A terceira frente deve enxugar o funcionalismo, contratando apenas um funcionário a cada dois que se aposentem. Sarkozy quer retardar a idade de aposentadoria e limitar o direito de greve. Sua quarta batalha é encorajar os funcionários públicos a irem para a iniciativa privada, oferecendo-lhes um ¿pecúlio¿ que facilite essa mobilidade.

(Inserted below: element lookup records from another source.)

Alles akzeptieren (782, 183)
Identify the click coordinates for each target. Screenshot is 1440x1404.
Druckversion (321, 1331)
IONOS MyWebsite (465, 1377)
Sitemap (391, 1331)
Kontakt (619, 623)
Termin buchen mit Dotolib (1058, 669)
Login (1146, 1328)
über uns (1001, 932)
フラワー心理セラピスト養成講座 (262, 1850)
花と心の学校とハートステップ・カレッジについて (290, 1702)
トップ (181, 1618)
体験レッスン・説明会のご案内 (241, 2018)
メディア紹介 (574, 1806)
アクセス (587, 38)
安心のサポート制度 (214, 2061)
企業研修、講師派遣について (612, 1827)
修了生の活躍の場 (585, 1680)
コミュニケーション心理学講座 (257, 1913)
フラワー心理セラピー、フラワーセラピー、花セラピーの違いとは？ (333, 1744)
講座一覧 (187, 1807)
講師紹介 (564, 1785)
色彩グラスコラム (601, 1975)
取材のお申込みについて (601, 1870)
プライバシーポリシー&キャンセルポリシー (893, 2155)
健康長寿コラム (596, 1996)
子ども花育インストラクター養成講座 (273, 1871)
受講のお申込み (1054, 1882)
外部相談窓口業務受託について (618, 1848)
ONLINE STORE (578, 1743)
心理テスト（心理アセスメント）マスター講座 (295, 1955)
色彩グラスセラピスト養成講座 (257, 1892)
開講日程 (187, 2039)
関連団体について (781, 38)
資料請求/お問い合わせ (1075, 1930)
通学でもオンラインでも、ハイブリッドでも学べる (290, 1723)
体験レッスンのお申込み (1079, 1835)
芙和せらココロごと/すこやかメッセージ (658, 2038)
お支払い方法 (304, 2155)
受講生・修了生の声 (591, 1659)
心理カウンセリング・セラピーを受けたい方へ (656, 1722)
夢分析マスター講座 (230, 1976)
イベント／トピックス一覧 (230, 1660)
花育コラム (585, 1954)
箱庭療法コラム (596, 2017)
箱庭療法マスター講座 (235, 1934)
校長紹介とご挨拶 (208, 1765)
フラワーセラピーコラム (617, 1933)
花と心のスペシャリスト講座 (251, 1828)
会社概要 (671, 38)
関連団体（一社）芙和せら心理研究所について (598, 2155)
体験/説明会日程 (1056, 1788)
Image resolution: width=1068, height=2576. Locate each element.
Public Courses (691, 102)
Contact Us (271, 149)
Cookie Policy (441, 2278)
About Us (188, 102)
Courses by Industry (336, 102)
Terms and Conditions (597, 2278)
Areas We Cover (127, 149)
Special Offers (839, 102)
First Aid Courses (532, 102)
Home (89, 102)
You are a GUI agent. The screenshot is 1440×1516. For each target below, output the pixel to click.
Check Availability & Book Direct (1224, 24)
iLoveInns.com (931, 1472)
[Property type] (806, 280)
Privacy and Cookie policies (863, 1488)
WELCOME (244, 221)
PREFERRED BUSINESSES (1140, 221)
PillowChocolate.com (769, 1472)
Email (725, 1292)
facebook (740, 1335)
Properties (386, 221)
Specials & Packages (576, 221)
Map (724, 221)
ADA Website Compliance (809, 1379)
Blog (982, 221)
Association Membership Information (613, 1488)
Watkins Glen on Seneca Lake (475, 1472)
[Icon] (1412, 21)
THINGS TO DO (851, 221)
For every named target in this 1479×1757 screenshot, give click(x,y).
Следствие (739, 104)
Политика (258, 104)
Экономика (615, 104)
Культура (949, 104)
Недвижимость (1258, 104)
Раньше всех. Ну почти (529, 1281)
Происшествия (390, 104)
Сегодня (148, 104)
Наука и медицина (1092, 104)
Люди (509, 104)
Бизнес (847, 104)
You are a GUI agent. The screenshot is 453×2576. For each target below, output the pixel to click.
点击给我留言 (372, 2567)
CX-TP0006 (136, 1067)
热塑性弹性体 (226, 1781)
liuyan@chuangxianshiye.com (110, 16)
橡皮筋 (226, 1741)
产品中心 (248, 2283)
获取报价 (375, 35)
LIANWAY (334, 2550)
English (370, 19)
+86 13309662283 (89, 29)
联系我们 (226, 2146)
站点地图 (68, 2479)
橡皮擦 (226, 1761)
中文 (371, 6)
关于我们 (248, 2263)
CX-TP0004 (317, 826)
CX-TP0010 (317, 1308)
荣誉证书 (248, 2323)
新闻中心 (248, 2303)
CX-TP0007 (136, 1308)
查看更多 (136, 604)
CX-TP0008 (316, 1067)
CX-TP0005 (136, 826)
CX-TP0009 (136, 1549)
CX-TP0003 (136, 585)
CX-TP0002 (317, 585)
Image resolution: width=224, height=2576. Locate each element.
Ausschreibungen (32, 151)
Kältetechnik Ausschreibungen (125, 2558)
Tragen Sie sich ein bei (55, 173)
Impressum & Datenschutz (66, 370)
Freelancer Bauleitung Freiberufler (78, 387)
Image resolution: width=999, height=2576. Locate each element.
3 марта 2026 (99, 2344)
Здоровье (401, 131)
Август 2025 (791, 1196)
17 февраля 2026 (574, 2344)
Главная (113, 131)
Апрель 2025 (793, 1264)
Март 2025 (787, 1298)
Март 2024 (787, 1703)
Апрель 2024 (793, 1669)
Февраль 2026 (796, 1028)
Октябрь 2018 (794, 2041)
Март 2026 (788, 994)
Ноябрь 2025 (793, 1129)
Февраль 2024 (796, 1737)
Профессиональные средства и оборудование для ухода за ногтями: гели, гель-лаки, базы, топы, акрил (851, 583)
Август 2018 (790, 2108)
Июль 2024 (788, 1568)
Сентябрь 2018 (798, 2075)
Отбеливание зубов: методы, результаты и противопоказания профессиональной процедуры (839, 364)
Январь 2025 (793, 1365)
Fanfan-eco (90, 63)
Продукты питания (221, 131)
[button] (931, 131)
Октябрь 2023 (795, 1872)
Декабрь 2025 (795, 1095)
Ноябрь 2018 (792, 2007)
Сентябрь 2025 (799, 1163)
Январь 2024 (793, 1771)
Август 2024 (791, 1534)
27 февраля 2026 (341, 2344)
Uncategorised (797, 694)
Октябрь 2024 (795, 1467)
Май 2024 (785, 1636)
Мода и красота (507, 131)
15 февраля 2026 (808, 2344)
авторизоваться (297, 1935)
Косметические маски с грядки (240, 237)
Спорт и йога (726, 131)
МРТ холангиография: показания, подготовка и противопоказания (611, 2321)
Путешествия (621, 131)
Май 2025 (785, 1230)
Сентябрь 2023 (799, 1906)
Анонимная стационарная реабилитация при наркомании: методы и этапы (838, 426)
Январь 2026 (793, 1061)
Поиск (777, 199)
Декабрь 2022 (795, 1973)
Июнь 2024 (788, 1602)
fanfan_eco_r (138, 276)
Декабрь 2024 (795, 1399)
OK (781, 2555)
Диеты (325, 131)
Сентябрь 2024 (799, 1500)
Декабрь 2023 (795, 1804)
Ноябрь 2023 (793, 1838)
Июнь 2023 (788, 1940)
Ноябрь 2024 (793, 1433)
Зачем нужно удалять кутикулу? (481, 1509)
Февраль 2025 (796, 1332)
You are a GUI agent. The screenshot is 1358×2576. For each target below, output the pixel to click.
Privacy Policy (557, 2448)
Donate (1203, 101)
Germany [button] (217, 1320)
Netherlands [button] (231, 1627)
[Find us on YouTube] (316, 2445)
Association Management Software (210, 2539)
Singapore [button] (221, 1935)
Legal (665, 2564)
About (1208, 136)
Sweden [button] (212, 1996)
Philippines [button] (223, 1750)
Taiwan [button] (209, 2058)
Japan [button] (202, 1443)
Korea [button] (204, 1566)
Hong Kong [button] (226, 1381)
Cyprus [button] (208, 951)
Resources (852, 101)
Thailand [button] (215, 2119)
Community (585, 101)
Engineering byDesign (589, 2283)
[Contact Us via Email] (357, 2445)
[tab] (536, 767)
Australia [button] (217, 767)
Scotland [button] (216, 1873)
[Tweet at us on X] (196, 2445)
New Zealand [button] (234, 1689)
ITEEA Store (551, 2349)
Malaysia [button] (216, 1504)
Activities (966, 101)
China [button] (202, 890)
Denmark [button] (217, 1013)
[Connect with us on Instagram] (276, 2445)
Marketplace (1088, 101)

Por fim, ele pretende retornar, pouco a pouco, à semana de 40 horas de trabalho, no lugar das 35 horas atuais.
Cada uma dessas medidas pode colocar uma multidão de pessoas na rua, mas Sarkozy avança como um raio e atira para todos os lados ao mesmo tempo. Os sindicatos não sabem mais o que fazer diante do turbilhão. Quando tentam compreender um projeto apresentado na véspera, outro cai sobre a suas cabeças.Uns gritam por greve. A maioria está atordoada. Não há unidade no operariado. Ninguém duvida que os sindicatos contra-atacarão, mas vai ser difícil.
Sarkozy é brigão, eloqüente, astuto, trapaceiro. Político loquaz, asfixia seus interlocutores com um dilúvio de palavras. Mestre na demagogia, sabe que os excessos do funcionalismo exasperam a opinião pública. E se aproveita disso. Começa anunciando medidas terríveis, em tom imperial, e observa as reações. Se são brandas, segue em frente. Se são duras, bate em retirada e diz-se aberto à negociação.
Qual é a linha geral? Ele jurou arrancar a economia dos seus grilhões ¿estatais¿, ampliando definitivamente o território da empresa privada. A intervenção do Estado é uma tradição antiga. Remonta a Colbert, Napoleão, de Gaulle. Fora da França, porém, observa-se o oposto. É o liberalismo, a lei do mercado e a livre empresa que triunfam.
A França, país ideológico e pouco pragmático, sempre rejeitou essa ruptura com o passado. Sarkozy deseja que a França realize essa revolução, que o país se adapte ao novo século. E joga pesado.